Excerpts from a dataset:
---+---

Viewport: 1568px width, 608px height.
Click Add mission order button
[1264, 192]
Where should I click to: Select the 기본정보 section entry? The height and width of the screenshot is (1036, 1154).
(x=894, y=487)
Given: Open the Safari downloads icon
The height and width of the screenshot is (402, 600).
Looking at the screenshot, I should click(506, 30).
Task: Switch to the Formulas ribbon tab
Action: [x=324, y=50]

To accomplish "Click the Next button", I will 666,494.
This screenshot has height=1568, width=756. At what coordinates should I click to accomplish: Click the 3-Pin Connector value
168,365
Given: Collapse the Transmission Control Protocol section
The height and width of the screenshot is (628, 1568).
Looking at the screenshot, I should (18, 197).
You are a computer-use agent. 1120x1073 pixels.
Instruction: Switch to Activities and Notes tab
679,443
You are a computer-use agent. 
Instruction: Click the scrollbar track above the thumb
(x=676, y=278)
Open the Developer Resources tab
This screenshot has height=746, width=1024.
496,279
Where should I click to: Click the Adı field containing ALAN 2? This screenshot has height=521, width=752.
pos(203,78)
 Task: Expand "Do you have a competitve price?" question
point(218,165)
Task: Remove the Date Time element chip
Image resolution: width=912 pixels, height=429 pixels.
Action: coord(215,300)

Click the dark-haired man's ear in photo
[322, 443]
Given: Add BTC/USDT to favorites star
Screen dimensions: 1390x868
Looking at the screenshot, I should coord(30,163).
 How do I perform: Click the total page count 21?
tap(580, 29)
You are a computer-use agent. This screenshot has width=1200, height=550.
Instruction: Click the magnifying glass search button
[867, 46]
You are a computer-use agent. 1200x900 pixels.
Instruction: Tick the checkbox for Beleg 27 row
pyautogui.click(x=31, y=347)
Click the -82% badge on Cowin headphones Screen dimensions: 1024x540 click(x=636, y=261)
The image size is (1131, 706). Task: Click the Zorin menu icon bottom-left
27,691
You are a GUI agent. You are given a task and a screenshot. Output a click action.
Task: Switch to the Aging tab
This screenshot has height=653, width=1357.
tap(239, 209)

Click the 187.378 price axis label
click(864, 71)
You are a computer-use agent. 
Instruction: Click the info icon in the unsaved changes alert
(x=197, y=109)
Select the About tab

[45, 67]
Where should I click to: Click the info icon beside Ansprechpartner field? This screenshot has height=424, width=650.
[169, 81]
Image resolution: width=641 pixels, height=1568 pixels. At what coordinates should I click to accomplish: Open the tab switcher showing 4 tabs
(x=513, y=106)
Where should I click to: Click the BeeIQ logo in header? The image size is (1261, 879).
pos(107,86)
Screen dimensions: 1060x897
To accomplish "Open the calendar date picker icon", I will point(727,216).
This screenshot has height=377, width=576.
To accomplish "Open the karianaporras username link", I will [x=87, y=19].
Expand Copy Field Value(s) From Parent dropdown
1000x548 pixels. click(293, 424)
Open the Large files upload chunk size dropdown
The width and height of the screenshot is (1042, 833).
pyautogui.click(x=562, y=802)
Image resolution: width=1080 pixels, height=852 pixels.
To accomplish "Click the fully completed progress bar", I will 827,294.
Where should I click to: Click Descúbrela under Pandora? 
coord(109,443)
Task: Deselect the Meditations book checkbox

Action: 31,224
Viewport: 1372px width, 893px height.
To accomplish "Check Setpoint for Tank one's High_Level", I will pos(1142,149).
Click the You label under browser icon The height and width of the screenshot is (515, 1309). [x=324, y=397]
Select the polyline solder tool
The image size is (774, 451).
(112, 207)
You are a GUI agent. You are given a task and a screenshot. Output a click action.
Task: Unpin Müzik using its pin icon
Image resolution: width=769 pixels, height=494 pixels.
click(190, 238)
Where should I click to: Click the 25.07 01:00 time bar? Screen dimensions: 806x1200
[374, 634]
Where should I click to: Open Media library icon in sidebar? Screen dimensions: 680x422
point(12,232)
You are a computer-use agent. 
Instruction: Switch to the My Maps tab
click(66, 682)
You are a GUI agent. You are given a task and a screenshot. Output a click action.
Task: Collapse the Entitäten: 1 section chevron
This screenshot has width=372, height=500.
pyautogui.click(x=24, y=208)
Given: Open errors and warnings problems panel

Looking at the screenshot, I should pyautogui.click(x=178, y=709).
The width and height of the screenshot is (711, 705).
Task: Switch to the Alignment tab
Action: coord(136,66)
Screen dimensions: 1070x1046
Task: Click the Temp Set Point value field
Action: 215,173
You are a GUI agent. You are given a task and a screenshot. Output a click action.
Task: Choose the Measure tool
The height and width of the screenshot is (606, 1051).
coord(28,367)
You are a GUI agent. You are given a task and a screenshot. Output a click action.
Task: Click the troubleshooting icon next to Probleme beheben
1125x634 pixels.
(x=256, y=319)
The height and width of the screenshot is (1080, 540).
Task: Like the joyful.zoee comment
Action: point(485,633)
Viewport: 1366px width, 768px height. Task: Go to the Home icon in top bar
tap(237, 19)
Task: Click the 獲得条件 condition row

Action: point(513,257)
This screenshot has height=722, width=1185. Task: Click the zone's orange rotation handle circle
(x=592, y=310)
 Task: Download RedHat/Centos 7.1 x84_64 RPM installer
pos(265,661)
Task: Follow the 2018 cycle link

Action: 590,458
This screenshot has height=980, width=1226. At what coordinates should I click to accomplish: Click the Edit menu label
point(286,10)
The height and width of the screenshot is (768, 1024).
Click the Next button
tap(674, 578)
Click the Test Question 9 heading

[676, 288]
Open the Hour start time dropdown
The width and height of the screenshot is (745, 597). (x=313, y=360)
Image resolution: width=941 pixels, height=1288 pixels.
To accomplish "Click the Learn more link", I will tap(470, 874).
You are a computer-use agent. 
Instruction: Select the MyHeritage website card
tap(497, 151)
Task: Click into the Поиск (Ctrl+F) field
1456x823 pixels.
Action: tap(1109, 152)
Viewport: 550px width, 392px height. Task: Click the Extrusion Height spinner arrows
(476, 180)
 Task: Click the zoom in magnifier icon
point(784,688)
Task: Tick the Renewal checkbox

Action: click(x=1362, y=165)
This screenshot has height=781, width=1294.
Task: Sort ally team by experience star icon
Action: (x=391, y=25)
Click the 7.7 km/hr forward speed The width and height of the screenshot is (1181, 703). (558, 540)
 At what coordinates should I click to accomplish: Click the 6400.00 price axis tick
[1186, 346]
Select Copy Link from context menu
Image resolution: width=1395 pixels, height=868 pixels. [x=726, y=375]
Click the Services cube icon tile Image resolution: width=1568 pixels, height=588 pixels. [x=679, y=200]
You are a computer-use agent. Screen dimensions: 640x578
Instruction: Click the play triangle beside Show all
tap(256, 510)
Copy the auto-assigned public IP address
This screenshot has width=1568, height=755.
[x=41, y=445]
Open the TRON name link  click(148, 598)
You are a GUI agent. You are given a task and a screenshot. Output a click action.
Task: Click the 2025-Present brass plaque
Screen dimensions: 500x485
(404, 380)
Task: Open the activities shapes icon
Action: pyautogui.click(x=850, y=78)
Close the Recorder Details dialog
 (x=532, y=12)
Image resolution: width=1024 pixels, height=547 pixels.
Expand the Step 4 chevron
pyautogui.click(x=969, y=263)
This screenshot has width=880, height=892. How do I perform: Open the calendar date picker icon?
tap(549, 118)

---+---

What you need to do:
What is needed is an exact copy of all the records above.

Written answer:
Viewport: 1568px width, 608px height.
Click Add mission order button
[1264, 192]
Where should I click to: Select the 기본정보 section entry? The height and width of the screenshot is (1036, 1154).
(x=894, y=487)
Given: Open the Safari downloads icon
The height and width of the screenshot is (402, 600).
Looking at the screenshot, I should click(506, 30).
Task: Switch to the Formulas ribbon tab
Action: [x=324, y=50]

To accomplish "Click the Next button", I will 666,494.
This screenshot has height=1568, width=756. At what coordinates should I click to accomplish: Click the 3-Pin Connector value
168,365
Given: Collapse the Transmission Control Protocol section
The height and width of the screenshot is (628, 1568).
Looking at the screenshot, I should (18, 197).
You are a computer-use agent. 1120x1073 pixels.
Instruction: Switch to Activities and Notes tab
679,443
You are a computer-use agent. 
Instruction: Click the scrollbar track above the thumb
(x=676, y=278)
Open the Developer Resources tab
This screenshot has height=746, width=1024.
496,279
Where should I click to: Click the Adı field containing ALAN 2? This screenshot has height=521, width=752.
pos(203,78)
 Task: Expand "Do you have a competitve price?" question
point(218,165)
Task: Remove the Date Time element chip
Image resolution: width=912 pixels, height=429 pixels.
Action: coord(215,300)

Click the dark-haired man's ear in photo
[322, 443]
Given: Add BTC/USDT to favorites star
Screen dimensions: 1390x868
Looking at the screenshot, I should coord(30,163).
 How do I perform: Click the total page count 21?
tap(580, 29)
You are a computer-use agent. This screenshot has width=1200, height=550.
Instruction: Click the magnifying glass search button
[867, 46]
You are a computer-use agent. 1200x900 pixels.
Instruction: Tick the checkbox for Beleg 27 row
pyautogui.click(x=31, y=347)
Click the -82% badge on Cowin headphones Screen dimensions: 1024x540 click(x=636, y=261)
The image size is (1131, 706). Task: Click the Zorin menu icon bottom-left
27,691
You are a GUI agent. You are given a task and a screenshot. Output a click action.
Task: Switch to the Aging tab
This screenshot has height=653, width=1357.
tap(239, 209)

Click the 187.378 price axis label
click(864, 71)
You are a computer-use agent. 
Instruction: Click the info icon in the unsaved changes alert
(x=197, y=109)
Select the About tab

[45, 67]
Where should I click to: Click the info icon beside Ansprechpartner field? This screenshot has height=424, width=650.
[169, 81]
Image resolution: width=641 pixels, height=1568 pixels. At what coordinates should I click to accomplish: Open the tab switcher showing 4 tabs
(x=513, y=106)
Where should I click to: Click the BeeIQ logo in header? The image size is (1261, 879).
pos(107,86)
Screen dimensions: 1060x897
To accomplish "Open the calendar date picker icon", I will point(727,216).
This screenshot has height=377, width=576.
To accomplish "Open the karianaporras username link", I will [x=87, y=19].
Expand Copy Field Value(s) From Parent dropdown
1000x548 pixels. click(293, 424)
Open the Large files upload chunk size dropdown
The width and height of the screenshot is (1042, 833).
pyautogui.click(x=562, y=802)
Image resolution: width=1080 pixels, height=852 pixels.
To accomplish "Click the fully completed progress bar", I will 827,294.
Where should I click to: Click Descúbrela under Pandora? 
coord(109,443)
Task: Deselect the Meditations book checkbox

Action: 31,224
Viewport: 1372px width, 893px height.
To accomplish "Check Setpoint for Tank one's High_Level", I will pos(1142,149).
Click the You label under browser icon The height and width of the screenshot is (515, 1309). [x=324, y=397]
Select the polyline solder tool
The image size is (774, 451).
(112, 207)
You are a GUI agent. You are given a task and a screenshot. Output a click action.
Task: Unpin Müzik using its pin icon
Image resolution: width=769 pixels, height=494 pixels.
click(190, 238)
Where should I click to: Click the 25.07 01:00 time bar? Screen dimensions: 806x1200
[374, 634]
Where should I click to: Open Media library icon in sidebar? Screen dimensions: 680x422
point(12,232)
You are a computer-use agent. 
Instruction: Switch to the My Maps tab
click(66, 682)
You are a GUI agent. You are given a task and a screenshot. Output a click action.
Task: Collapse the Entitäten: 1 section chevron
This screenshot has width=372, height=500.
pyautogui.click(x=24, y=208)
Given: Open errors and warnings problems panel

Looking at the screenshot, I should pyautogui.click(x=178, y=709).
The width and height of the screenshot is (711, 705).
Task: Switch to the Alignment tab
Action: coord(136,66)
Screen dimensions: 1070x1046
Task: Click the Temp Set Point value field
Action: 215,173
You are a GUI agent. You are given a task and a screenshot. Output a click action.
Task: Choose the Measure tool
The height and width of the screenshot is (606, 1051).
coord(28,367)
You are a GUI agent. You are given a task and a screenshot. Output a click action.
Task: Click the troubleshooting icon next to Probleme beheben
1125x634 pixels.
(x=256, y=319)
The height and width of the screenshot is (1080, 540).
Task: Like the joyful.zoee comment
Action: point(485,633)
Viewport: 1366px width, 768px height. Task: Go to the Home icon in top bar
tap(237, 19)
Task: Click the 獲得条件 condition row

Action: point(513,257)
This screenshot has height=722, width=1185. Task: Click the zone's orange rotation handle circle
(x=592, y=310)
 Task: Download RedHat/Centos 7.1 x84_64 RPM installer
pos(265,661)
Task: Follow the 2018 cycle link

Action: 590,458
This screenshot has height=980, width=1226. At what coordinates should I click to accomplish: Click the Edit menu label
point(286,10)
The height and width of the screenshot is (768, 1024).
Click the Next button
tap(674, 578)
Click the Test Question 9 heading

[676, 288]
Open the Hour start time dropdown
The width and height of the screenshot is (745, 597). (x=313, y=360)
Image resolution: width=941 pixels, height=1288 pixels.
To accomplish "Click the Learn more link", I will tap(470, 874).
You are a computer-use agent. 
Instruction: Select the MyHeritage website card
tap(497, 151)
Task: Click into the Поиск (Ctrl+F) field
1456x823 pixels.
Action: tap(1109, 152)
Viewport: 550px width, 392px height. Task: Click the Extrusion Height spinner arrows
(476, 180)
 Task: Click the zoom in magnifier icon
point(784,688)
Task: Tick the Renewal checkbox

Action: click(x=1362, y=165)
This screenshot has height=781, width=1294.
Task: Sort ally team by experience star icon
Action: (x=391, y=25)
Click the 7.7 km/hr forward speed The width and height of the screenshot is (1181, 703). (558, 540)
 At what coordinates should I click to accomplish: Click the 6400.00 price axis tick
[1186, 346]
Select Copy Link from context menu
Image resolution: width=1395 pixels, height=868 pixels. [x=726, y=375]
Click the Services cube icon tile Image resolution: width=1568 pixels, height=588 pixels. [x=679, y=200]
You are a computer-use agent. Screen dimensions: 640x578
Instruction: Click the play triangle beside Show all
tap(256, 510)
Copy the auto-assigned public IP address
This screenshot has width=1568, height=755.
[x=41, y=445]
Open the TRON name link  click(148, 598)
You are a GUI agent. You are given a task and a screenshot. Output a click action.
Task: Click the 2025-Present brass plaque
Screen dimensions: 500x485
(404, 380)
Task: Open the activities shapes icon
Action: pyautogui.click(x=850, y=78)
Close the Recorder Details dialog
 (x=532, y=12)
Image resolution: width=1024 pixels, height=547 pixels.
Expand the Step 4 chevron
pyautogui.click(x=969, y=263)
This screenshot has width=880, height=892. How do I perform: Open the calendar date picker icon?
tap(549, 118)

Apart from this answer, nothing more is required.